Fermentation requires time, anywhere from 2 weeks to 6 months, but once it's properly done, the resulting product has a low pH and can be processed or refrigerated without the addition of any other vinegar or acids.
The other method of getting a safe pH in a sauce or product is to simply add vinegar or lemon/lime juice to pods/produce. Using vinegar to lower the pH is quick, the sauce can be cooked, bottled and eaten immediately.
Fermenting Peppers 101 is an excellent tutorial on fermentation.
What is a mash?
Technically, a "mash" is anything that is ground up very fine, it refers to texture and consistency. A "mash" does not automatically mean the ground up stuff is fermented!
Lots of chiles are sold commercially as "Mash" and there are any number of combinations of ground up chiles, some with salt, some without salt, some with vinegar, some without, some fermented, some not.....It's an ongoing process to make people aware that "mash" does not mean "fermented". A lot of people assume mash=fermented, but that is not correct.
What is capsaicin?
"Capsaicin" is one of many capsaicinoid compounds found in chilies. There are over 20 different capsaicinoid compounds in most chiles. The different capsaicinoids react differently in the mouth and body causing the mouth burn and the body endorphin rush. Different chiles have different amounts of these different compounds, which is why some chiles will hit hard and fast in the mouth, others will hit the gut, others will have the slow creeping burn.

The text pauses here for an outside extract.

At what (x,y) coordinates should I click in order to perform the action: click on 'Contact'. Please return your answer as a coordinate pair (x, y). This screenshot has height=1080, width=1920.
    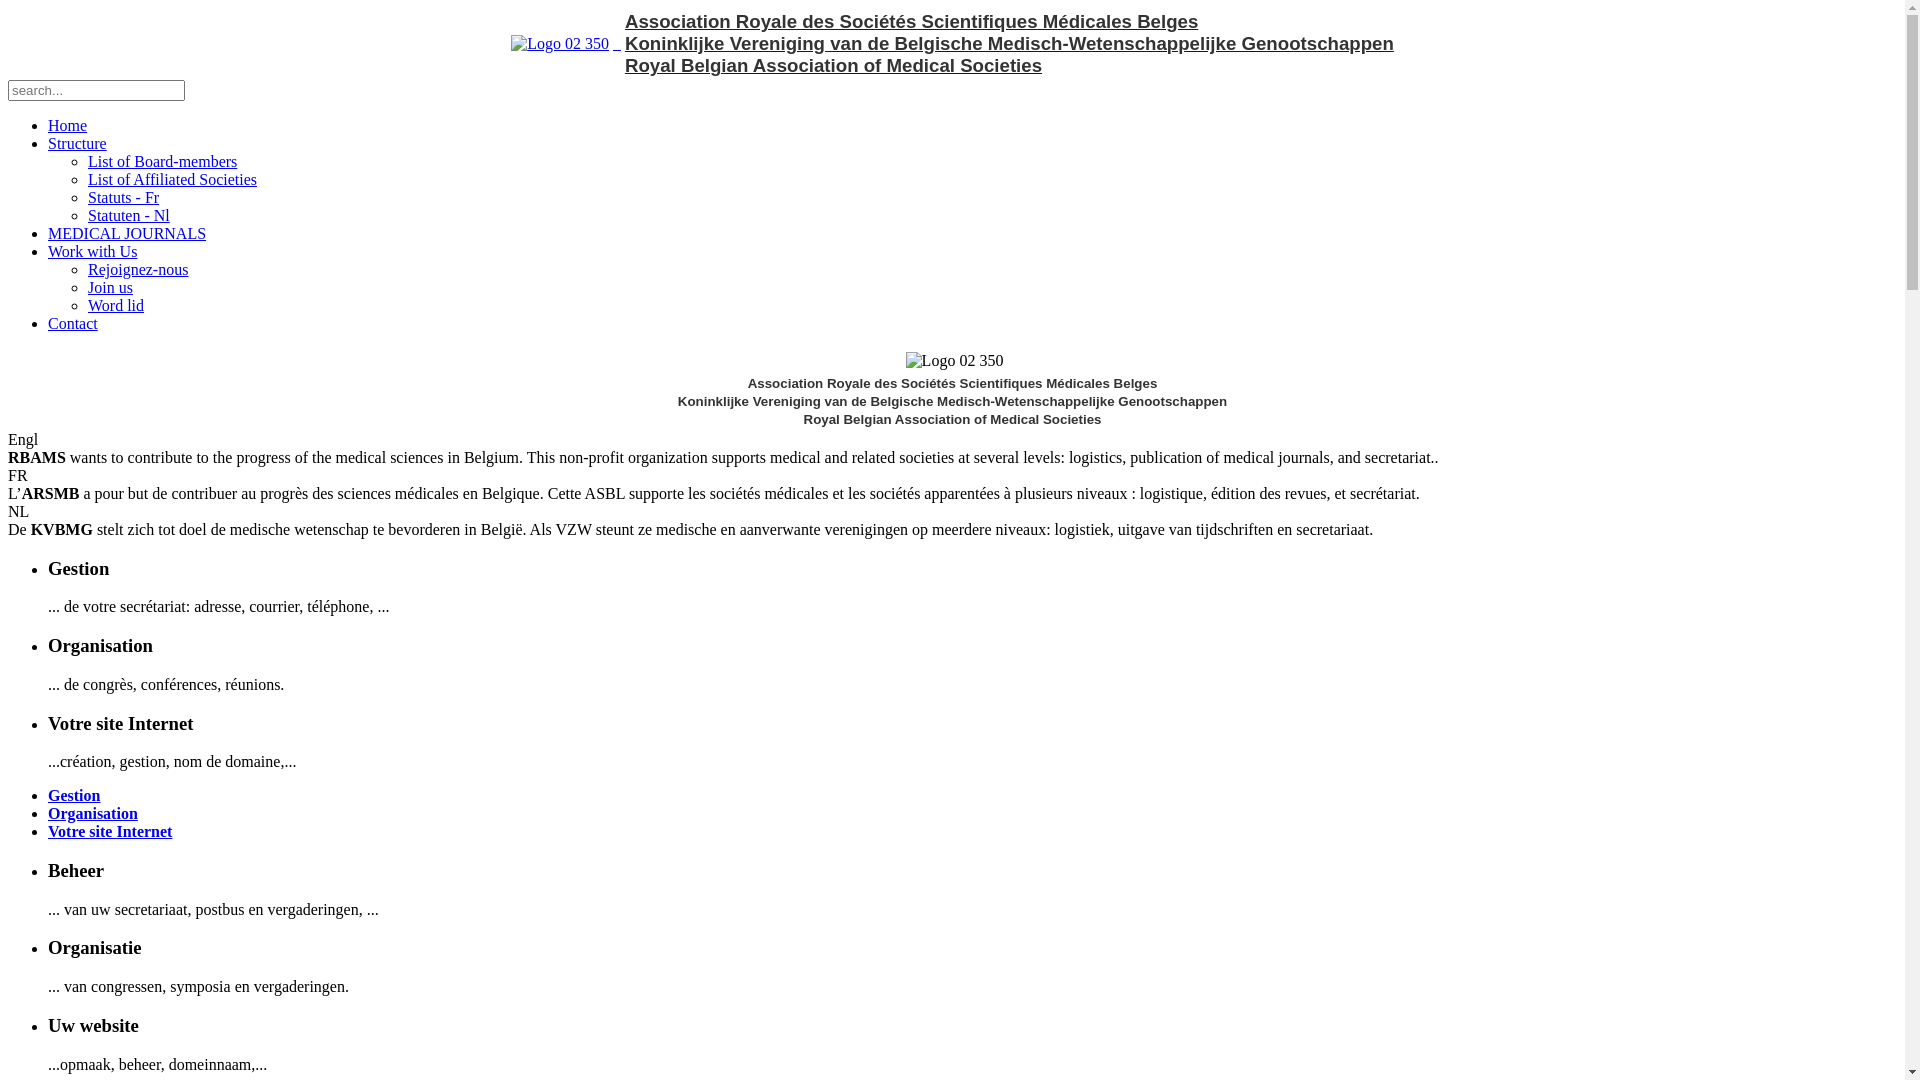
    Looking at the image, I should click on (72, 322).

All these different capsaicinoids have been erroneously lumped together under the general heading of 'capsaicin' because that one capsaicinoid is the most prominent one in most chiles. Google is your friend for more information on capsaicinoids.
How Hot is it?
Scott Roberts has put together a very comprehensive Scoville Scale chart that includes chiles, sauces, and other hot products like Pure Evil and extracts. It's been recently updated to include a lot of the new chiles on the market (of all heat levels, not just the superhots) and has a great feature that it is Sort-able for sauces only, chiles only, or both.
Back to the original question...."How many pods do I need to make a quart of sauce?" Well, (assuming there will be a few other things in the sauce also), if you're using rocotos, probably 10, if you're using White Bullet Habaneros...probably 2000!
Hope this helps. Check out the above links for further details. Feel free to post other ratios and equations.